10 Dec 2024 • 1 min read

Investing in Gentrace

Intuitive LLM evals for product developers

The way we write software is changing. Language models now deliver large chunks of user-facing experiences. Developers no longer explicitly write instructions for these experiences. Instead, they describe the intended behavior, and language models deliver the output.

Language models create new opportunities but also new problems. These models are non-deterministic, making them prone to errors and hallucinations. For example, a chatbot might respond inappropriately to a customer service query, or a dynamically generated UI could include unwanted elements.

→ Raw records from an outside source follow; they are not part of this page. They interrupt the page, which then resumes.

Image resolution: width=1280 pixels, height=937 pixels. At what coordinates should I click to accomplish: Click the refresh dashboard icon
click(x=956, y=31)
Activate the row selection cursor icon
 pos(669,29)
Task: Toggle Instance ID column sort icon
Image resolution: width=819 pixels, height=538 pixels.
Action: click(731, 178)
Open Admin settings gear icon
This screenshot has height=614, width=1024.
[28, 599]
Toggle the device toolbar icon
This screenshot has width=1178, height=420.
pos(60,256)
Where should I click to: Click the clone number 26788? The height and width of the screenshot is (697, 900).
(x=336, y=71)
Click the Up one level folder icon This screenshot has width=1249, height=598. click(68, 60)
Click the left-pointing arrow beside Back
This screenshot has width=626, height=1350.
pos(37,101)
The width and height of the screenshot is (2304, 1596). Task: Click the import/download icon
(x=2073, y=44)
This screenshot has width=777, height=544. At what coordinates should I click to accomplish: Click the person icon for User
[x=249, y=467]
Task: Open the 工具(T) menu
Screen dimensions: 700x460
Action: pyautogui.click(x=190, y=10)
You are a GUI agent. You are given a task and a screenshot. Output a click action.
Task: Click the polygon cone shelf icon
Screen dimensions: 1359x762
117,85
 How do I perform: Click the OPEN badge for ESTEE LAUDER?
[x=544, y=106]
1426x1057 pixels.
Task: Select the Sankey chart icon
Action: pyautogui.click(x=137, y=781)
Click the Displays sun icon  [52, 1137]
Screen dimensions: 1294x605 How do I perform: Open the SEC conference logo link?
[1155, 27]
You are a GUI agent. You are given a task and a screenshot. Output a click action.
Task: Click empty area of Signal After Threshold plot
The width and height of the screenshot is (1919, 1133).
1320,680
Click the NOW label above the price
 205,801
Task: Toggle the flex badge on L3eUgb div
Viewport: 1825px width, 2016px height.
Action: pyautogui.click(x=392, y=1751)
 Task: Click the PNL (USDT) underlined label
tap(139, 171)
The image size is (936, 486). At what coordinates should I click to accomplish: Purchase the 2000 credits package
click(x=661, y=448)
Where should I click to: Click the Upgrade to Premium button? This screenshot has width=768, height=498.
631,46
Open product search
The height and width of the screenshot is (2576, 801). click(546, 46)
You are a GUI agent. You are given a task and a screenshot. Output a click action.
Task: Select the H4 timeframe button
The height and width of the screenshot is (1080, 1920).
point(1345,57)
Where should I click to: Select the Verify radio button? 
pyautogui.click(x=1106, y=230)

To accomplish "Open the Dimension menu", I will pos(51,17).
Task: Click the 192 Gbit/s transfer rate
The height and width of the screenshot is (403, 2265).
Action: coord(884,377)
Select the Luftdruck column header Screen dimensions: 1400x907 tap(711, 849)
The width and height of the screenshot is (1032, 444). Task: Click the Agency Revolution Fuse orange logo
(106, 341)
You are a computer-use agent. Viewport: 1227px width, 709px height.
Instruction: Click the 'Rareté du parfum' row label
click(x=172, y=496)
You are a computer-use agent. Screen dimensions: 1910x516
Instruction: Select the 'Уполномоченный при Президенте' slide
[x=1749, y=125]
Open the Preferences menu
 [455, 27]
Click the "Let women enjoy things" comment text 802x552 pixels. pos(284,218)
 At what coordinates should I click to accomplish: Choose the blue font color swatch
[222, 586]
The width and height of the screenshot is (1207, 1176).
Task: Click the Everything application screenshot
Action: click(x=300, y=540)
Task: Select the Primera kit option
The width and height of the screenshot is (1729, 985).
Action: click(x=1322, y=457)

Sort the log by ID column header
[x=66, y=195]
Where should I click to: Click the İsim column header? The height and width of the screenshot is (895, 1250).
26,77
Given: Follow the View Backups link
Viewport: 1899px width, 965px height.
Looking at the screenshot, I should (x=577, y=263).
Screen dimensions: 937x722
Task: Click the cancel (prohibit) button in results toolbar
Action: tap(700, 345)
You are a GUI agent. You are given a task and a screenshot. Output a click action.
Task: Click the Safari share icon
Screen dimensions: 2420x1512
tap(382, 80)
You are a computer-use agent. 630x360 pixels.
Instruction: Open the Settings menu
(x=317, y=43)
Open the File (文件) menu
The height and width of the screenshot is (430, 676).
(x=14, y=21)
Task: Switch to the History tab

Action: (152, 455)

How can we leverage the benefits of language models without the downsides?

Welcoming Gentrace

Gentrace is an evaluation platform for product developers testing generative AI apps. It’s the missing part of the stack that helps teams realize the benefits of language models and adopt the new way of writing software. Three core product principles resonated deeply as I spent time with the team:

Comprehensive testing: while existing evaluation solutions focus on prompts, Gentrace tests all parts of your LLM system, including prompts, data, RAG pipelines, function calls, and model outputs.
Flexible evaluations: Developers can use different testing methods, such as LLM-as-judge, human-in-the-loop, or custom rules.
Collaborative approach: Gentrace is the first collaborative LLM product testing environment. Its UI connects to application code, allowing product managers to contribute to evaluation and last-mile tuning.

Today, several marquee customers such as Webflow, Quizlet, Jasper, and a Fortune 100 retailer rely on Gentrace to ship reliable AI systems.

Gentrace team

Founders Doug Safreno (CEO), Vivek Nair (CTO), and Daniel Liem (COO) have spent much of their careers focused on observability and monitoring. Doug and Vivek previously launched and exited StacksWare, a VMware observability company, while Daniel led teams at Uber and Dropbox, scaling test, CI/CD, and release infrastructure.

Altogether, I've known this team for nearly a decade, and I'm thrilled to lead their $8M Series A round and join the board.